Pat Toomey of Pennsylvania
A former businessman who also served as president of the conservative Club for Growth, Toomey, 50, has consistently argued for reducing and cutting taxes, has advocated for deregulating the financial services industry, and was against the 2009 federal stimulus package. Before election to the Senate he served in the House, representing Pennsylvania’s 15th congressional district for six years, where he distinguished himself as a fiscal expert. In April of this year, Toomey was selected to succeed DeMint as chairman of the Senate Steering Committee, a caucus for legislative collaboration.
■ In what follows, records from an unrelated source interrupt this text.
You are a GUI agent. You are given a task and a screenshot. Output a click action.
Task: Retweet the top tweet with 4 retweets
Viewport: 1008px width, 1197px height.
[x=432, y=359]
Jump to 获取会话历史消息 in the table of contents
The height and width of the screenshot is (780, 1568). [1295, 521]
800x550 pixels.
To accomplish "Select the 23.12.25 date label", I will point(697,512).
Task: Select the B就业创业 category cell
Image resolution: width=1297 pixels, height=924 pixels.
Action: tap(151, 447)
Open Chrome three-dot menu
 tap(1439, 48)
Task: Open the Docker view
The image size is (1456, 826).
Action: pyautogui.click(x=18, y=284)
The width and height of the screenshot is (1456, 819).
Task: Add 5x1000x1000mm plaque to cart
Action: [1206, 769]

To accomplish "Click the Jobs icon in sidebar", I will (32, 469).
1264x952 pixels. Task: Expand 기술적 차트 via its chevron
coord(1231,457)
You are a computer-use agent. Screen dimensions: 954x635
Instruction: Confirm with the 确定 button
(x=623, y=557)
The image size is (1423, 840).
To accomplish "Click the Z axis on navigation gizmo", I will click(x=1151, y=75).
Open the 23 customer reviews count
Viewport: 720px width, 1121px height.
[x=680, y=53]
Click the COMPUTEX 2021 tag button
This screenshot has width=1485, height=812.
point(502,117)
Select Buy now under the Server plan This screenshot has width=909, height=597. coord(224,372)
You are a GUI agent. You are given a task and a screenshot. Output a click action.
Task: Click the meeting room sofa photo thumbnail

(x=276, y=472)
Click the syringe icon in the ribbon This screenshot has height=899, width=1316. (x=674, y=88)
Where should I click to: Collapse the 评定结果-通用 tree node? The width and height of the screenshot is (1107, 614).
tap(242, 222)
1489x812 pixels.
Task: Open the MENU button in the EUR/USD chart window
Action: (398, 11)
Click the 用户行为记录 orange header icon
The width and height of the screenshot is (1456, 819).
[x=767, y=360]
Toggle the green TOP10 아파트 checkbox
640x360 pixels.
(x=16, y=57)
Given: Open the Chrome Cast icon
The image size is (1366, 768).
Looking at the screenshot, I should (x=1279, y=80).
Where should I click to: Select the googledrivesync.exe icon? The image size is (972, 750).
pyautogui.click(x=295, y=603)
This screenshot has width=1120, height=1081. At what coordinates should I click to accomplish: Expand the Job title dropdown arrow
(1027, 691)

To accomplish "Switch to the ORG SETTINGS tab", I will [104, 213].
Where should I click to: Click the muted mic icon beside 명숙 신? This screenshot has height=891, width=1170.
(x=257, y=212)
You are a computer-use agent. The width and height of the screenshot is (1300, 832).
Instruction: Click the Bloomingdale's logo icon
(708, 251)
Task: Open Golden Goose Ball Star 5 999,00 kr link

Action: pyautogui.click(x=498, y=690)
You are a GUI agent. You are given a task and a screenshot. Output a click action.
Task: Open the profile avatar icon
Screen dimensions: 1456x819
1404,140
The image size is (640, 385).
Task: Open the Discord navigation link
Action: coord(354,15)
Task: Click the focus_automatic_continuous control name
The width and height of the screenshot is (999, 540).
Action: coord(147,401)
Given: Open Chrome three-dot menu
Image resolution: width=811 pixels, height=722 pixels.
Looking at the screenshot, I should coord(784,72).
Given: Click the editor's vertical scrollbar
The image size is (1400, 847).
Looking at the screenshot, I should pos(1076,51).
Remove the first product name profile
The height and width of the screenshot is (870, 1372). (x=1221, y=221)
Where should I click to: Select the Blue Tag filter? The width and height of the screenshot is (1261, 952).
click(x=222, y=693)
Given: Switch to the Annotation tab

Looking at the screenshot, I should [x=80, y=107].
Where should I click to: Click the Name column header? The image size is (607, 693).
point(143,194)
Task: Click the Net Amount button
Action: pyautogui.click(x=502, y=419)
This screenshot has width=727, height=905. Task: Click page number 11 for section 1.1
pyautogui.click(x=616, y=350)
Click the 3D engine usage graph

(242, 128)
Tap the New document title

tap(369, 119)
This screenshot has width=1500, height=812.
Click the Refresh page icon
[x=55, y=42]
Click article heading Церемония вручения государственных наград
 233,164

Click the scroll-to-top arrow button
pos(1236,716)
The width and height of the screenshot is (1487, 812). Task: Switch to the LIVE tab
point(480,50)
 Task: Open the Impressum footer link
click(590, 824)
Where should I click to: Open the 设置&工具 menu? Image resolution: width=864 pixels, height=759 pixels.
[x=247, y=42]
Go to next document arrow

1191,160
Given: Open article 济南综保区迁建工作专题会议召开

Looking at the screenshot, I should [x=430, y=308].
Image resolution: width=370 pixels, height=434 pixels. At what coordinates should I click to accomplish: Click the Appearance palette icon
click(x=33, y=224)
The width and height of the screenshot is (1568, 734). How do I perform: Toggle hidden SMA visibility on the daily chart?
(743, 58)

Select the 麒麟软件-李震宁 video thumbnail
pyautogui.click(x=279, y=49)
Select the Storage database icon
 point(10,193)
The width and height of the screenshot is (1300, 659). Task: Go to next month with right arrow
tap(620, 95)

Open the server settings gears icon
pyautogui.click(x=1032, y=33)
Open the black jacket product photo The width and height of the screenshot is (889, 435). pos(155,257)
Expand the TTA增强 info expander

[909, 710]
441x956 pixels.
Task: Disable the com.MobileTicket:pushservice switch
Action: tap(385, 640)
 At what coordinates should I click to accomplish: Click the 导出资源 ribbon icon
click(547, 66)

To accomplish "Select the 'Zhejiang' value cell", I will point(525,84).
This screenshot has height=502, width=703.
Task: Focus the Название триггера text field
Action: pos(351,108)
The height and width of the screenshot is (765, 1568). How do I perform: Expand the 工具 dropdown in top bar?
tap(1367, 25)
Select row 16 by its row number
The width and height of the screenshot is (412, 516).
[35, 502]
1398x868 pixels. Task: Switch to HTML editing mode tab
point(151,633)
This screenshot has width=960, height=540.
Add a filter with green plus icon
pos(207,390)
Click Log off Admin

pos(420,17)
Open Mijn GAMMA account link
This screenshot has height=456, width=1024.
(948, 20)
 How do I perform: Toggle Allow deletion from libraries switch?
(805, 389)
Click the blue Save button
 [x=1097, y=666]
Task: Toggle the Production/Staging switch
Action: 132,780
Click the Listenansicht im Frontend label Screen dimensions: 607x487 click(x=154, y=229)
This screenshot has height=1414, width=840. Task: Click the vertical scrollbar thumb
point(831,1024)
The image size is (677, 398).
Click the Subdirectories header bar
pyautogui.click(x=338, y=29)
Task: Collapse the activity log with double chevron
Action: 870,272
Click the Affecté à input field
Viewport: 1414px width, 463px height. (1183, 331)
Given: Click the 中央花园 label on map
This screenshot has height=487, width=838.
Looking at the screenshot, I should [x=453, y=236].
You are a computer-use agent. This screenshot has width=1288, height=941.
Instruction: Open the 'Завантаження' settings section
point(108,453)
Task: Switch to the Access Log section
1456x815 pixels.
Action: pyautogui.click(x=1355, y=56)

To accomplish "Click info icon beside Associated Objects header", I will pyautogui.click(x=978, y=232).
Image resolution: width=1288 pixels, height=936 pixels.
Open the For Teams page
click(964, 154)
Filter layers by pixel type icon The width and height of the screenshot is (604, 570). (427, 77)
And 3 Who May Be Shoo-Ins This Year
Ted Cruz of Texas
The Harvard-educated lawyer and former solicitor general of Texas is a dream candidate for the Tea Party: He combines strong conservative principles of limited government and fiscal frugality with a dazzling resume. Cruz, 41, is a Cuban-American and family man who has argued cases before the Supreme Court but never before run for office. He came from nowhere to defeat Lt. Gov. David Dewhurst – the frontrunner who enjoyed the backing of Gov. Rick Perry – in a July 31 runoff for the all-important GOP nomination to succeed retiring Sen. Kay Bailey Hutchison, R-Tex.
Richard Mourdock of Indiana
The State Treasurer of Indiana and one-time chief geologist for Standard Oil defeated veteran Republican Sen. Richard Lugar in the GOP Senate primary on May 8, blasting the highly regarded Lugar for working too closely with Democrats and for losing touch with his home state. Mourdock, 60, has called for cuts in federal spending and a balanced budget, and said he would have opposed the bailout of General Motors and Chrysler. He has described himself as uncompromising, saying that bipartisanship “means they [the Democrats] have to come our way.”
Deb Fischer of Nebraska
The two-term state senator and radio personality surged to victory in May in the Republican primary to replace retiring Sen. Ben Nelson, D-Neb., thanks to last-minute help from a conservative Super PAC that financed $250,000 of negative ads against one of her two better-known opponents. Fischer, 61, was criticized by environmentalists because her family's ranch grazes cattle on federal land and leases it for about $110,000 a year less than the market rate on private land. Heading into the general election campaign, she holds a comfortable lead over Democrat Bob Kerrey, the former senator and governor branded a “carpetbagger” by Republicans.